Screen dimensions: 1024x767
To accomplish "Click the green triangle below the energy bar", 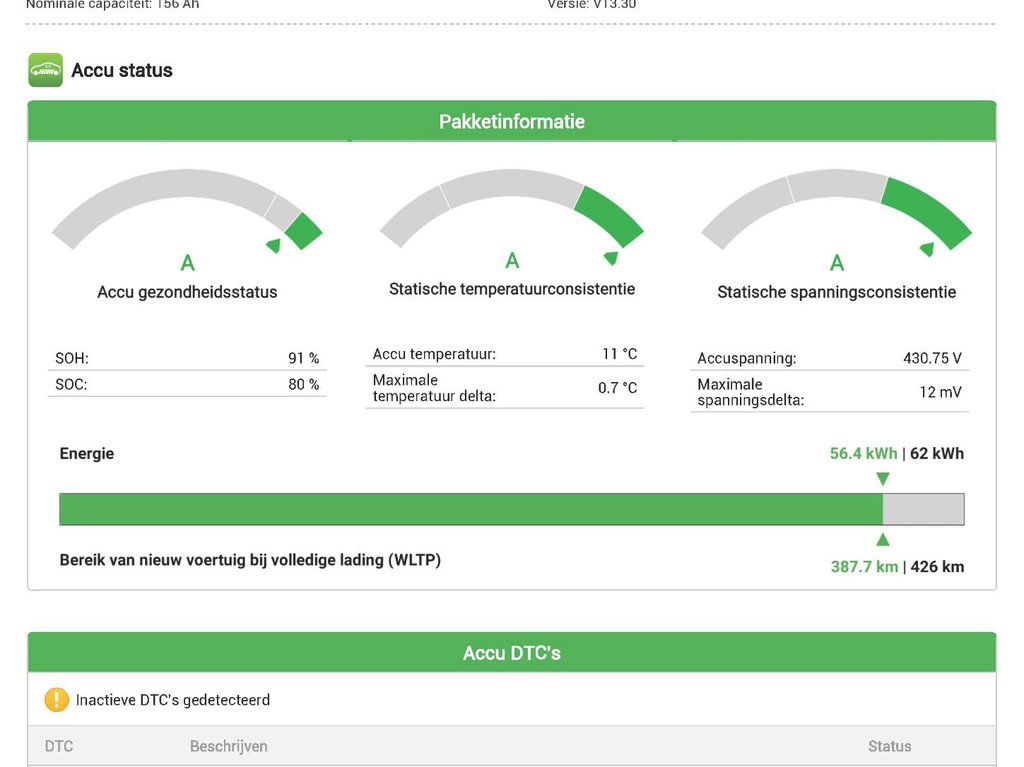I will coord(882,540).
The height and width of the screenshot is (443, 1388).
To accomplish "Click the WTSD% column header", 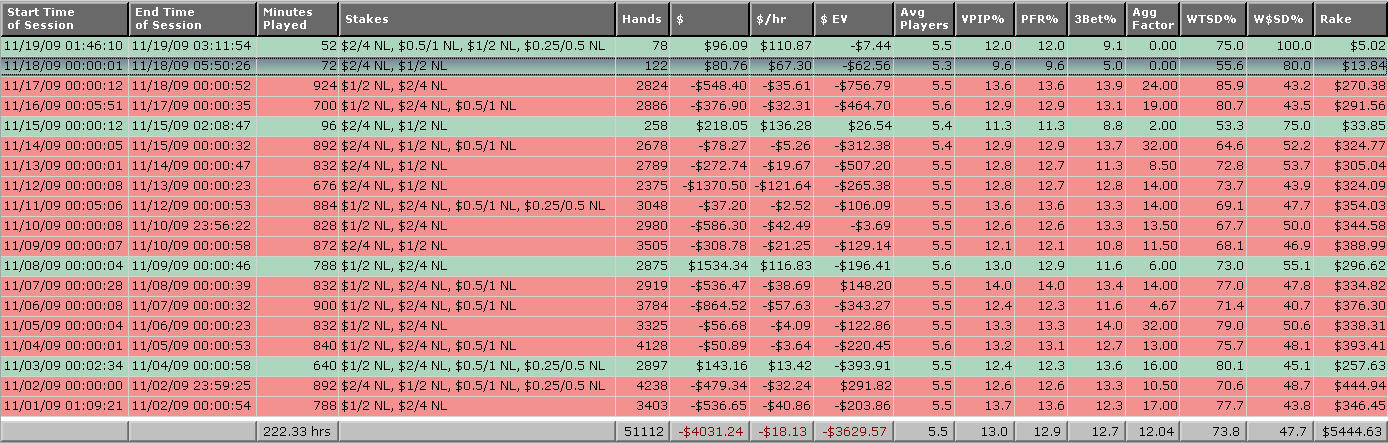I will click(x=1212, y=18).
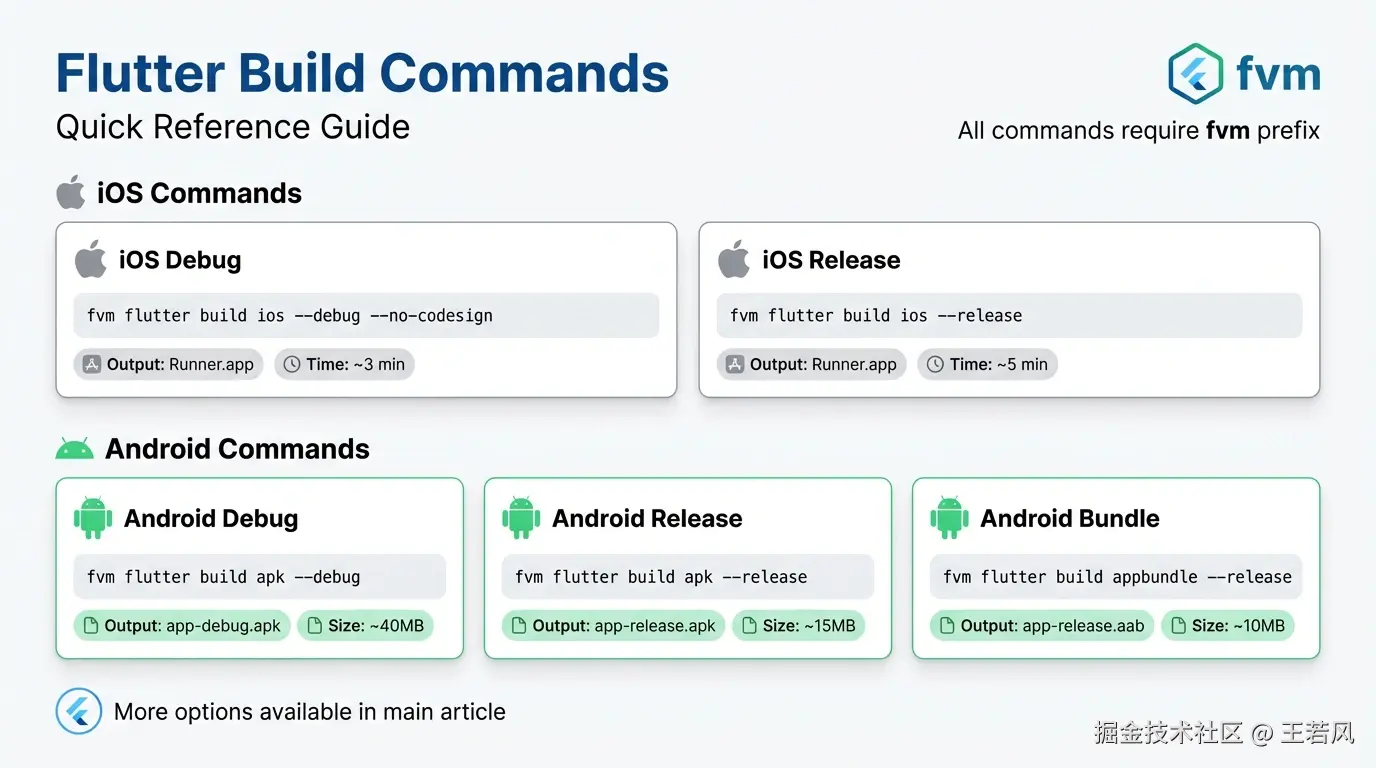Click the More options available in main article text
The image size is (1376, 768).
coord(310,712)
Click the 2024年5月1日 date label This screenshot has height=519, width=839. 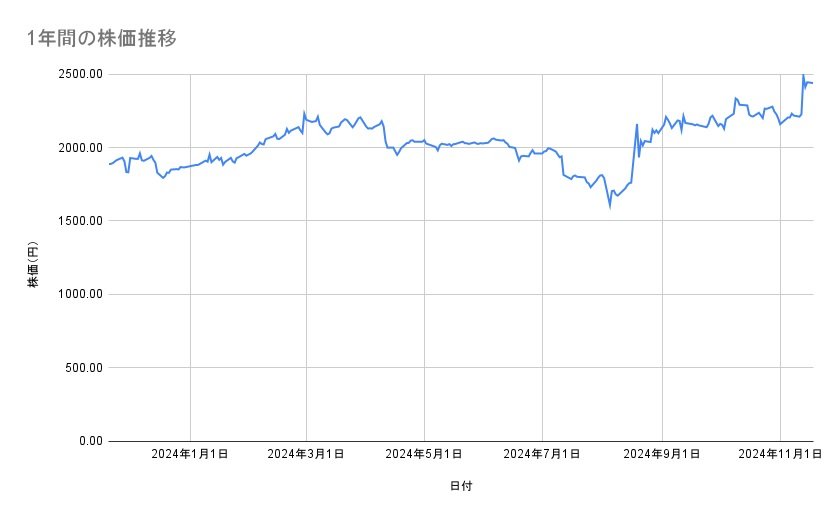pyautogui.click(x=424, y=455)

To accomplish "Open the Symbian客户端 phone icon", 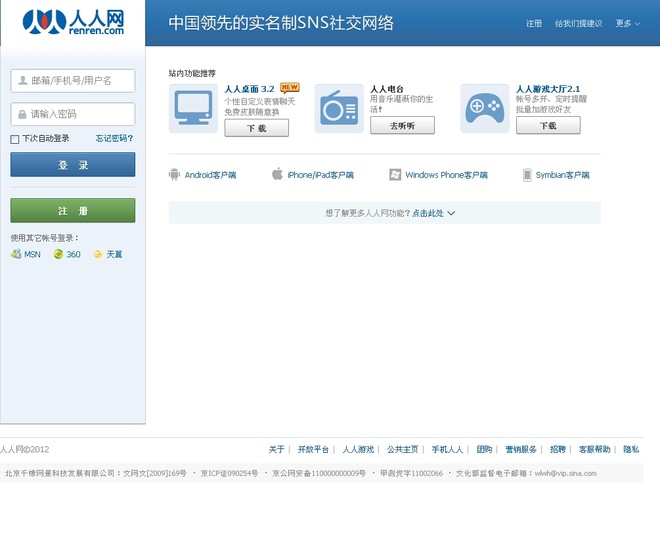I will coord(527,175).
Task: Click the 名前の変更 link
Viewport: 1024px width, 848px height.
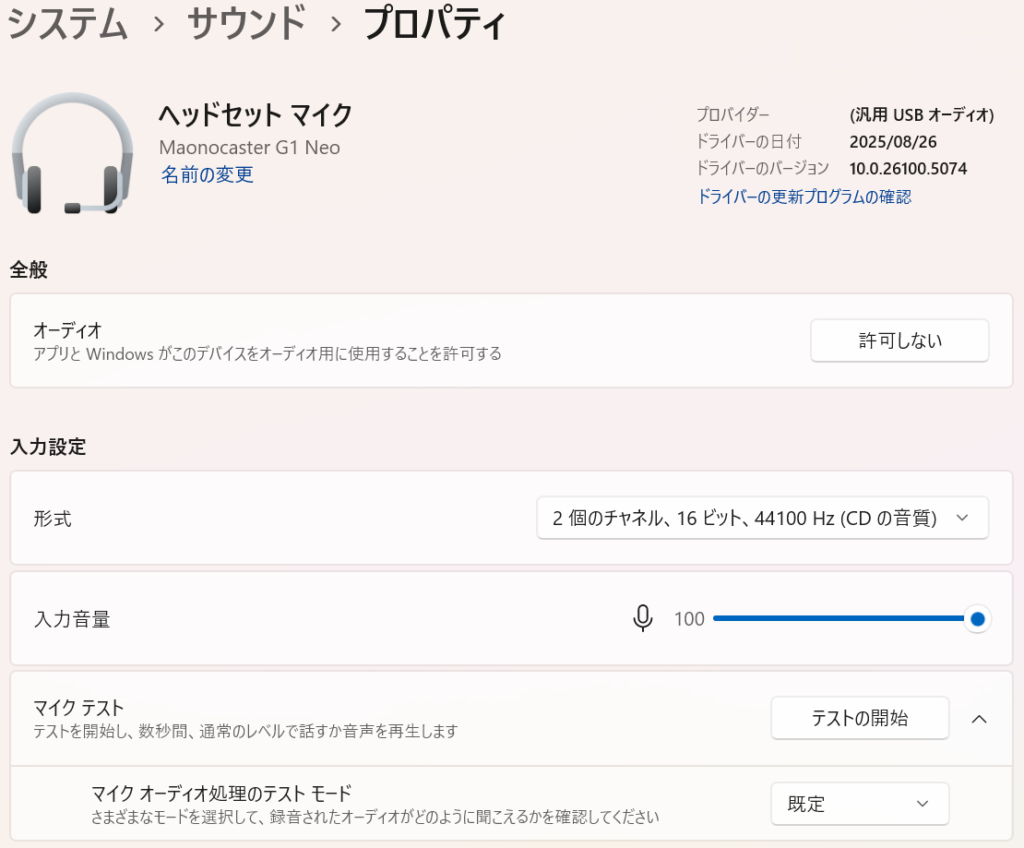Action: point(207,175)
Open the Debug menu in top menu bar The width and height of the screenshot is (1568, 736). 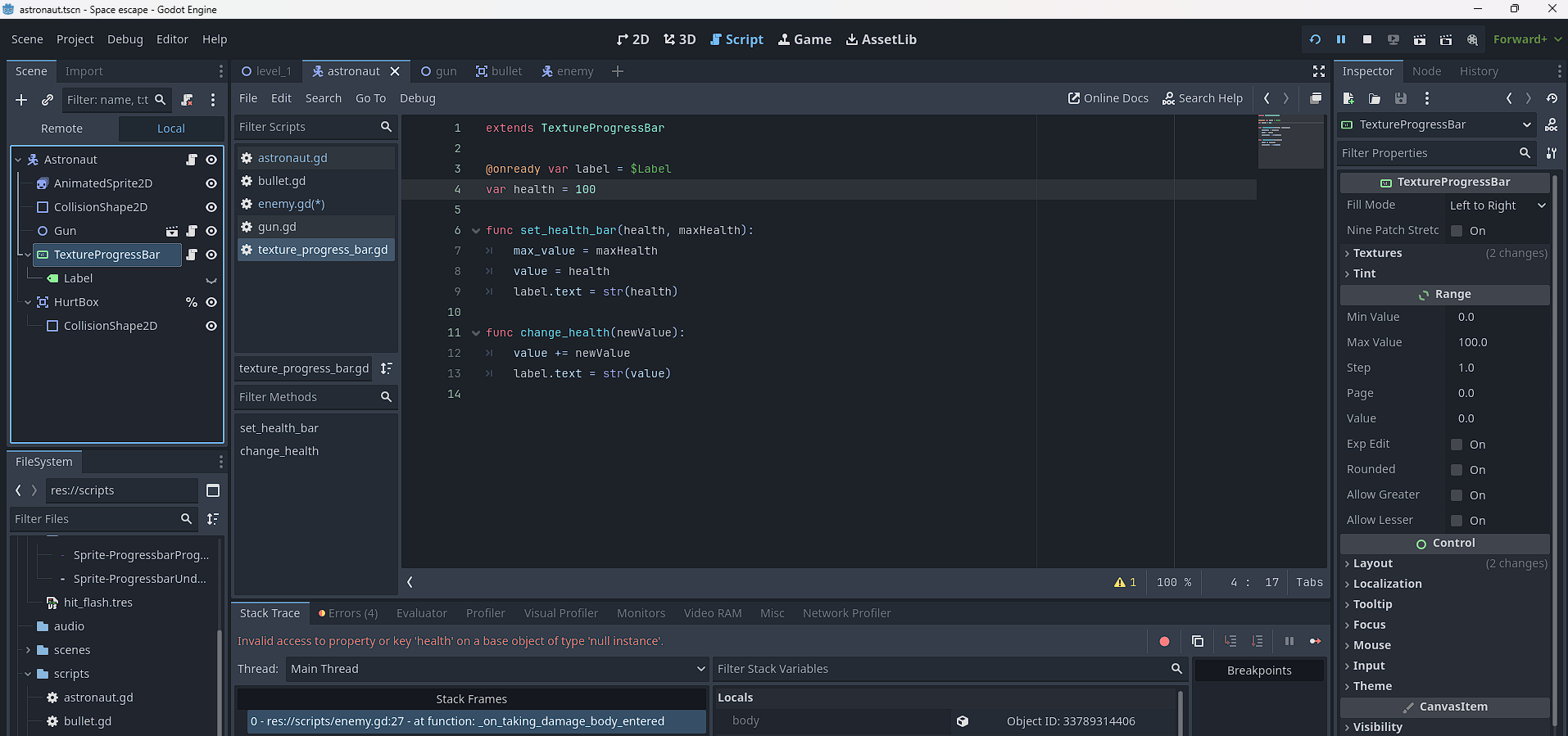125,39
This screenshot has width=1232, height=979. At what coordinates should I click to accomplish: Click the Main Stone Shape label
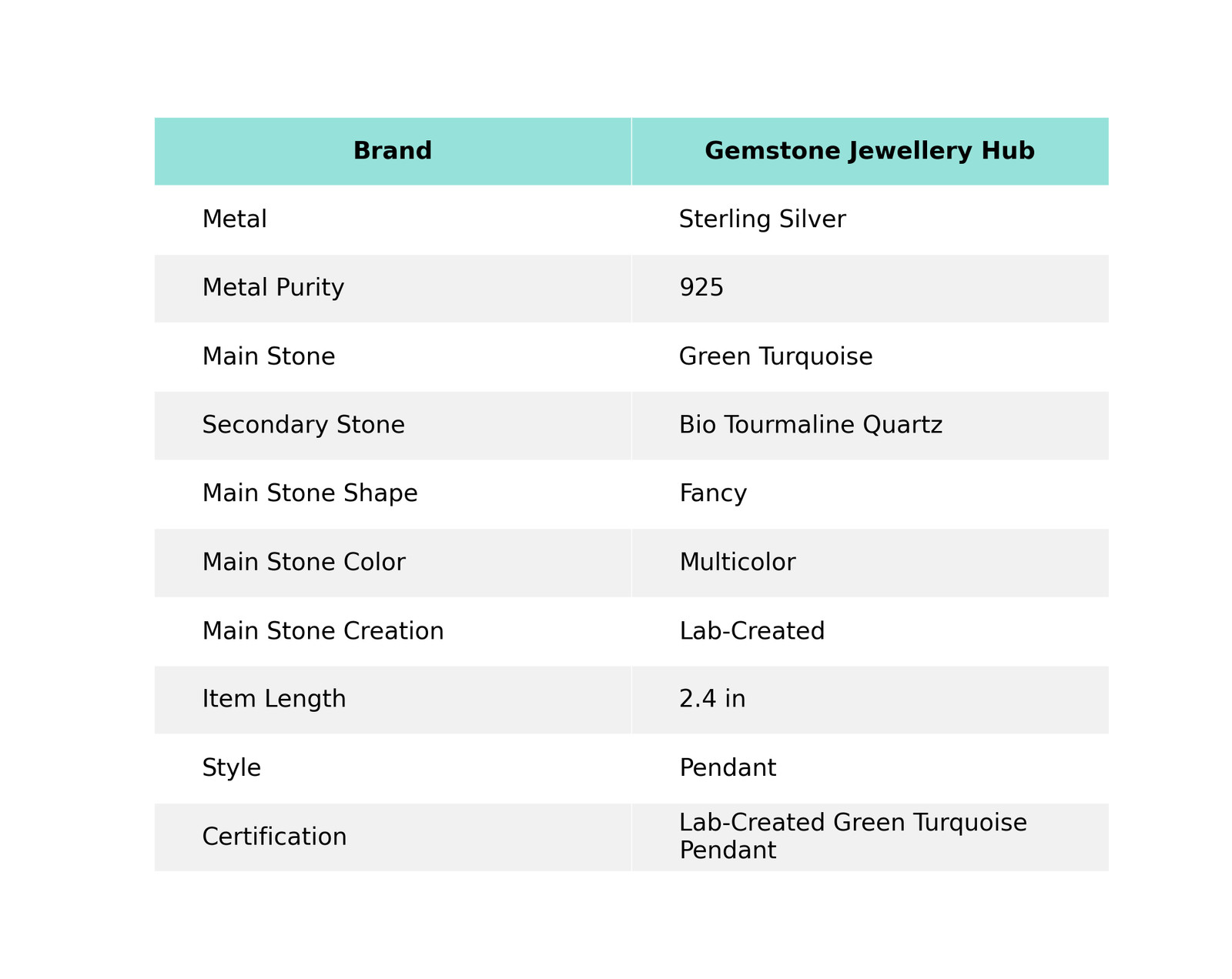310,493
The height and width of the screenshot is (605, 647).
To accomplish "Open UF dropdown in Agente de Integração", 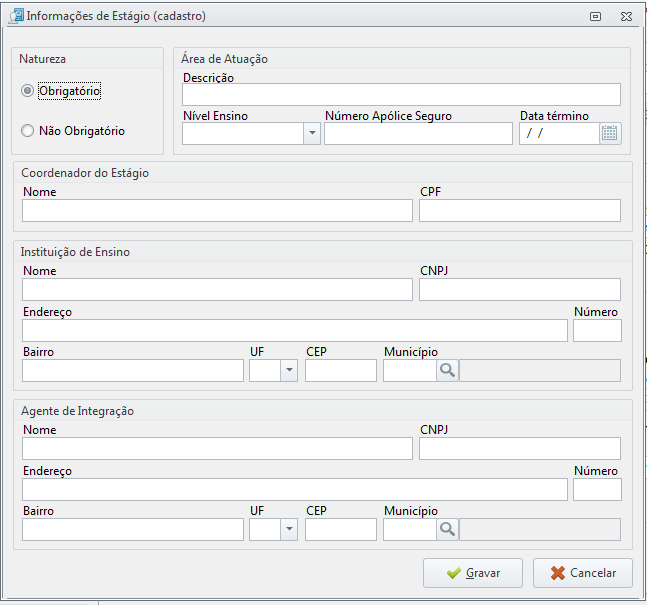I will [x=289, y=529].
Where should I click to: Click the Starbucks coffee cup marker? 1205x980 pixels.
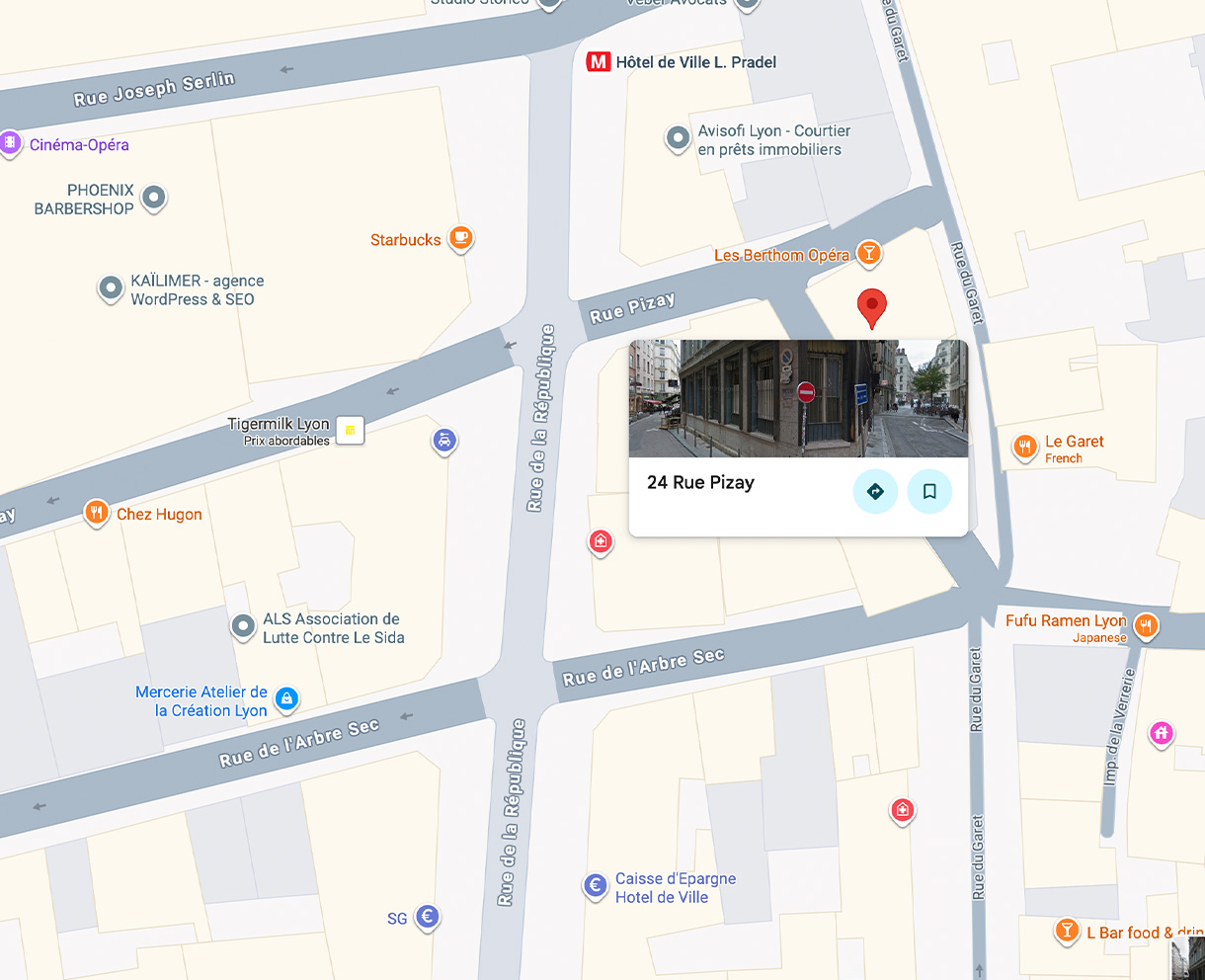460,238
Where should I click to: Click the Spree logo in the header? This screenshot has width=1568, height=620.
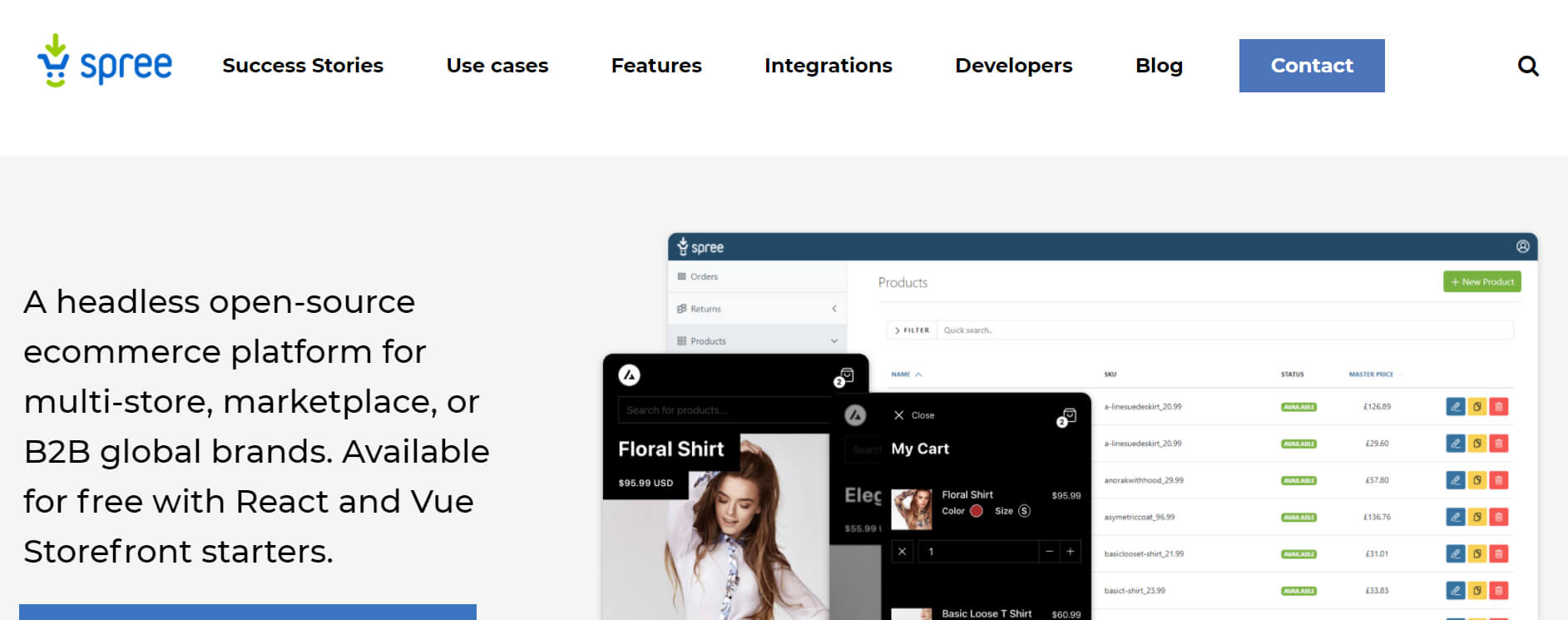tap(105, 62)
---
-- Brief --
Please repeat, exactly and with nothing else, the lines from the one containing "Where should I click to: Click the Spree" to the last line of the entries, both included, excluding any pictures.

-- Response to the task --
Where should I click to: Click the Spree logo in the header? This screenshot has width=1568, height=620.
tap(105, 62)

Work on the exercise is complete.